Of course it is. Just as big, small, hot, cold, smart, stupid, light, dark, fast, slow, and any other myriad of spectrums are all "meaningless in any objective sense". They all glean meaning from relations. We can't look at any object and objectively determine if it's big or small, for we would get a thousand different interpretations from a thousand different perspectives. However, if you compare a mouse to an elephant and ask "Which one is big?" anyone in their right mind would say the elephant is big, compared to the mouse. Same with hot and cold, nothing is objectively hot in itself, but compare a fire to an ice cube and ask which one is hot, and the distinction becomes very clear, and very objective within the relational context.

It is no different with morality. When we ask whether something is right or wrong, nothing is right or wrong in itself, it is only right or wrong in a relational context. Does a specific act realize ends that we desire? This is the only litmus test for whether or not an act is right or wrong. If a society desires the safety of its citizens, murder is wrong because it does not realize this end, it is harmful to the end. However, if a society was overpopulating at a dangerous pace and was in threat of running out of resources and everyone dying, and thus they desired a drastically smaller population lest they all die, then murder would become appropriate, as a means to decreasing the population perhpas by killing everyone over a certain age. Who are we to say that is wrong? We are only people with differing desires and ends in mind, that is all.

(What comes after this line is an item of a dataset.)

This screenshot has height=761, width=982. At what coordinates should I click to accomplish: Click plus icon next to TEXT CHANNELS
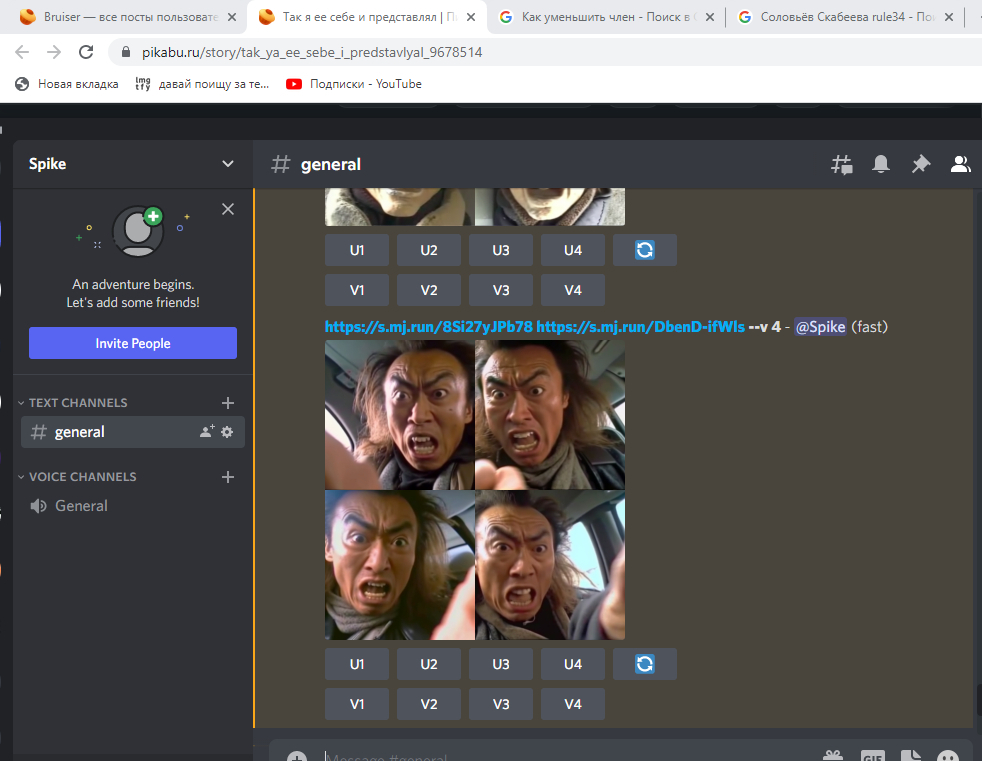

Whenever you say that "X is wrong" or "X is right" you are really exposing those ends that you desire, and you are labeling things conducive or not to said ends. To try and tell people there are absolute morals is to try and tell people there are absolute desires, that everyone does or should desire in the same manner and same degree. This is utterly ridiculous, and thus appealing to absolute notions of right and wrong is utterly ridiculous.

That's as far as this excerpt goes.